Mumbai: We have all grown up watching the iconic ‘Amul Girl’ in various forms, on various events, in different situations and circumstances, to the extent that today there is no brand synonymous with butter other than Amul. The brain behind the brand’s ‘Utterly Butterly’ campaign in 1966, Sylvester daCunha passed away on 20 June. The advertising fraternity lost a gem, a legend, and a veteran – and made the Indian ad world a little less creative, a little more poorer.
Giving a peek into the professional life of Sylvester, in 1966, as managing director of the advertising agency ASP, he joined art director Eustace Fernandes and formulated the legendary Amul Girl campaign. The Amul girl is a hand-drawn cartoon of a young Indian girl dressed in a polka dotted frock with blue hair and a half pony tied up. For years, the Amul girl has played the role of a social critic.
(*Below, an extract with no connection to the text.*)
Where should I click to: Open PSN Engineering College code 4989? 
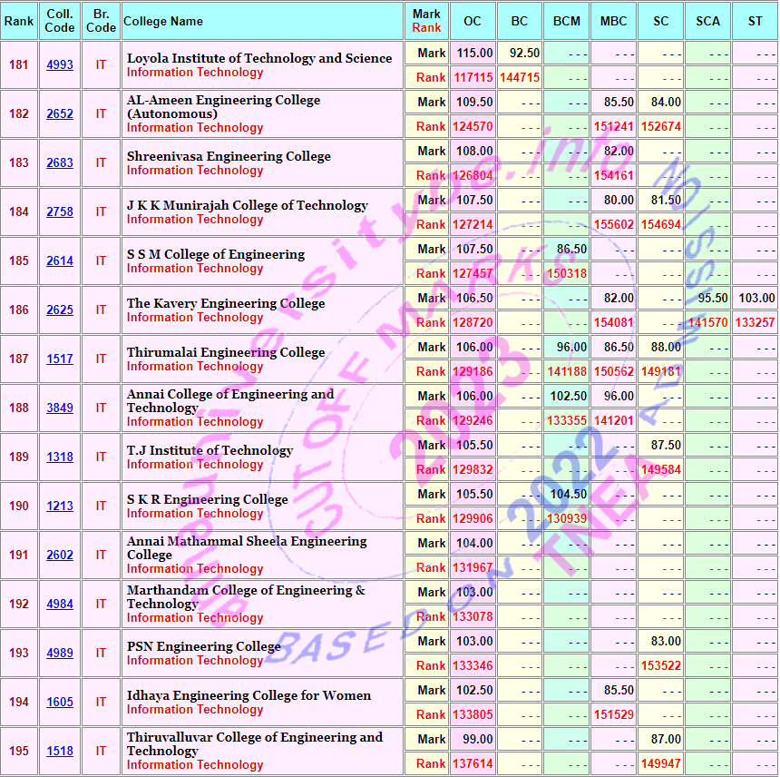tap(60, 654)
As a tribute to him, Indiantelevision.com spoke to industry mavens to know what Sylvester and the Amul girl means to them.
Wieden + Kennedy India chief creative officer Santosh Padhi aka Paddy reminisces, “The Amul girl is one of the few mascots that’s has become part of our culture unfortunately many lost after building the iconic mascots like the Maharaja of Air India, Gattu of Asian Paints and so on.
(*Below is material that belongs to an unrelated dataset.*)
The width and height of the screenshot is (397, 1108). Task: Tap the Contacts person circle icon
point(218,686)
The way daCunha used the girl/mascot in many different ways makes it memorable and charming and one still waits to see what is next. The multiple characters of the mascot always sustained some about of the Amul girl while adapting into some other character and this cannot happen without thinking, it’s by love and design!”
He further adds, “I would go to an extent and say the billboard campaigns have brought a different brand connect and have been less celebrated. A classic example of simplicity brand integration, refreshing and topical advertising.”
82.5 Communications co-chairman and CEO Kapil Arora had only heard of him, and never had the good fortune of working with him, but he rightly mentions, “He was part of a generation that made this business great. So it’s fitting that a tribute to one icon is delivered by another icon, of his own making.”
Popular adman and Spinach Experience Design director and co-founder Agnello Dias gets nostalgic too, "Sylvester daCunha and so many other legends of that time represented a genteel, pure form of creativity in mass communication that was practised and rendered with elegance, innovativeness, and dignity. Not surprisingly the work stands the test of time."
82.5 Communications former chairman and chief creative officer Sumanto Chattopadhyay believes that the Amul campaign was successful in a way that few Indian ad campaigns have been. “The very fact that it has gone on for so long and we still wait to see the next Amul hoarding is a testimony to its magic. Sylvester daCunha's passing is not just a loss for the advertising world, but for the generations of Indians for whom he made Amul a well-loved household name,” he wraps up.
Sylvester is survived by his wife Nisha, and their son and advertising expert Rahul daCunha. For the unversed, he was the brother of the late advertising mastermind, Gerson daCunha.